Strip out the spin and mute the jokes, and the big picture is bleak. The average Briton is still getting squeezed on pay, rinsed on taxes, and hearing from their mum or dad that their knee replacement has been cancelled for the third time (amid all the handouts, Hunt had no extra money for those NHS waiting lists), while their children’s school sends them begging letters. And let’s not talk about this winter’s energy bills, the cancelled trains or the rivers of shit.
Still, let them eat headlines! It worked for David Cameron and for Boris Johnson – and tomorrow’s Sun and Mail will be delighted at having their tummies so ardently tickled by a Tory chancellor. The Telegraph will grump that its complaints about inheritance tax haven’t been heeded, but Sunak and Hunt will doubtless address those in their spring budget. Meanwhile, economists and analysts can see very clearly how the chancellor has pulled such huge rabbits from his hat. The answer is that it is a triumph of false accountancy over a strong economy.
Hunt may claim the UK has “turned a corner”, but that is not what the numbers show. The country is suffering a second lost decade of growth. Inflation is starting to fall, both in the UK and across many other countries. Sunak can as much claim the credit for that as I can for the autumn leaves falling from the trees.
High inflation has pushed up the taxes paid by workers and businesses, which the government is now using to make giveaways. Realists might point out that high inflation also eats into the budgets of Whitehall departments and town halls across the country, but then reality is no friend of this prime minister. Instead, he’s pencilled in spending cuts so vast they are unachievable and unbelievable. The result is a strange mishmash of 40 years of Toryism. Genuflection towards the late Nigel Lawson, and dispatch box jokes about Tell Sid. A wet, slobbering kiss, Boris Johnson-style, for “red wall” voters. An axe for public services as sharp as that waved by George Osborne. It makes no sense, and perhaps it’s not meant to. What it reflects is the weird, untenable coalition that 2020s Conservativism has become.
This is Rishi through the looking-glass. A plan for growth, where growth is abysmally low. A trumpeting of tax cuts, when taxes in this parliament are actually rising at their fastest since records began in 1948. A crackdown on the workless in the name of saving public money, which will cost more than it saves. A pantomime of rectitude from a government playing accounting games.
If Starmer and Rachel Reeves accept this settlement, they will be walking into a huge trap. The Labour leadership is not quick on its feet, as demonstrated by the mess it has ended up in over the bloodbath in Gaza, but here it must be nimble. This autumn statement is less about growth than picking sides.
The Tories are clear whose side they are on.
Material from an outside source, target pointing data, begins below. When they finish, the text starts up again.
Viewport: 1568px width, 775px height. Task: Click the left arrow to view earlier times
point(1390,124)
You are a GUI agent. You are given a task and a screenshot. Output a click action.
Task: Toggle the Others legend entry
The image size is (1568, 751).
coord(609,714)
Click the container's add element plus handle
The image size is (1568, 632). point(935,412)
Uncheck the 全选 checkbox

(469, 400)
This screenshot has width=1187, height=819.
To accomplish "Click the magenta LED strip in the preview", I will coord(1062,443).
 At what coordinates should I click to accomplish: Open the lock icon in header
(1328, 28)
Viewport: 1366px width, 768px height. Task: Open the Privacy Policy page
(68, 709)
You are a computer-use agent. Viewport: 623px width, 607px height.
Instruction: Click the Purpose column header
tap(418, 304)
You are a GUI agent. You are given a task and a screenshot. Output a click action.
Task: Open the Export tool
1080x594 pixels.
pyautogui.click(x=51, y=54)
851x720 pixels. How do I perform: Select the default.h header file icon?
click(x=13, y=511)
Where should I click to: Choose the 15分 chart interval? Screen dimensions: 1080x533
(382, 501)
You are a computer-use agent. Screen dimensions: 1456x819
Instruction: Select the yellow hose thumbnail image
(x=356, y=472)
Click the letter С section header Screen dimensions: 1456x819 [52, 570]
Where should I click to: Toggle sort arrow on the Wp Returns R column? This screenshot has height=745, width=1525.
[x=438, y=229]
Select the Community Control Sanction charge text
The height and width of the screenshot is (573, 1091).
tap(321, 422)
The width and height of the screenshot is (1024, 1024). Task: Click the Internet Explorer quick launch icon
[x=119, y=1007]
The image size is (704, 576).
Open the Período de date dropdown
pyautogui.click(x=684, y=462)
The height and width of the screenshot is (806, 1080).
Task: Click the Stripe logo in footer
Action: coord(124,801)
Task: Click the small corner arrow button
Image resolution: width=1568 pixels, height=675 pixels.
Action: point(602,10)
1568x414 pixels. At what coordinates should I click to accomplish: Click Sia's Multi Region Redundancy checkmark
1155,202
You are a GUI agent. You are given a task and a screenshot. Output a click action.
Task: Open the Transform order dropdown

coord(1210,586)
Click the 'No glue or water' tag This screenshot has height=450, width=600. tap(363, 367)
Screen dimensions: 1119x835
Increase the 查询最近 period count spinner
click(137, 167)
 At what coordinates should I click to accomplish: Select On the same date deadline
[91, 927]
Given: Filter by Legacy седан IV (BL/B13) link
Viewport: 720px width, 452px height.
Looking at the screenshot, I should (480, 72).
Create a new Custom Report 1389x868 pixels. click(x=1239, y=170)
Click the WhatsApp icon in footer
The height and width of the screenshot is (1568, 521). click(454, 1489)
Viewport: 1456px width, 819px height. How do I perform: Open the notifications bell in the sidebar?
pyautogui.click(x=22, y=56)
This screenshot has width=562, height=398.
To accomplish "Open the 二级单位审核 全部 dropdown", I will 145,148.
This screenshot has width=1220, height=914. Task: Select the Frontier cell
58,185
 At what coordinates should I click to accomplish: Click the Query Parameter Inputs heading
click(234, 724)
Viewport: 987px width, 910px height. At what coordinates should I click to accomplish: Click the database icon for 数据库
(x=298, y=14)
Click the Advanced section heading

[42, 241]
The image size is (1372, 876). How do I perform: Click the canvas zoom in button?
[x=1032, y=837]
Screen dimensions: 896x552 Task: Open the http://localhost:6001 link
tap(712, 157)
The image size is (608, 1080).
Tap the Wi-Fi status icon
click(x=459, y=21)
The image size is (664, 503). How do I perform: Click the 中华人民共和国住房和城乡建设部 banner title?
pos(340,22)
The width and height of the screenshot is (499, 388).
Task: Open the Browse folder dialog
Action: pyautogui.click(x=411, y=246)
Is Labour? Starmer and Reeves prefer homilies about the lack of money and the need for growth and public sector reform. They warm up slogans from the 1990s and think that dressing up as technocrats will win them public approval. Meanwhile across the aisle, the Tories think nothing of dropping £21bn in a single afternoon if it gives them a fighting chance at the next election.
The obvious lesson is that Labour has to pick a side and think of how to give it cash and power. And it’s not lacking people to fight for: the communities wiped out by the loss of industry and pulled down again by austerity; the public services run to the bone after 13 years of Tory cuts; the care workers used by the state as a cheap substitute for nurses.
For one afternoon, Sunak has succeeded in knocking Starmer off balance. But he is still heading for political extinction. The Tories can worry about their red wall and throw some money there. They can fret about their blue wall down south and cut inheritance tax in the spring. But what they should really worry about is the brick wall of reality – and their charabanc of posh boys and chancers and grasping ex-lobbyists is still heading straight towards it.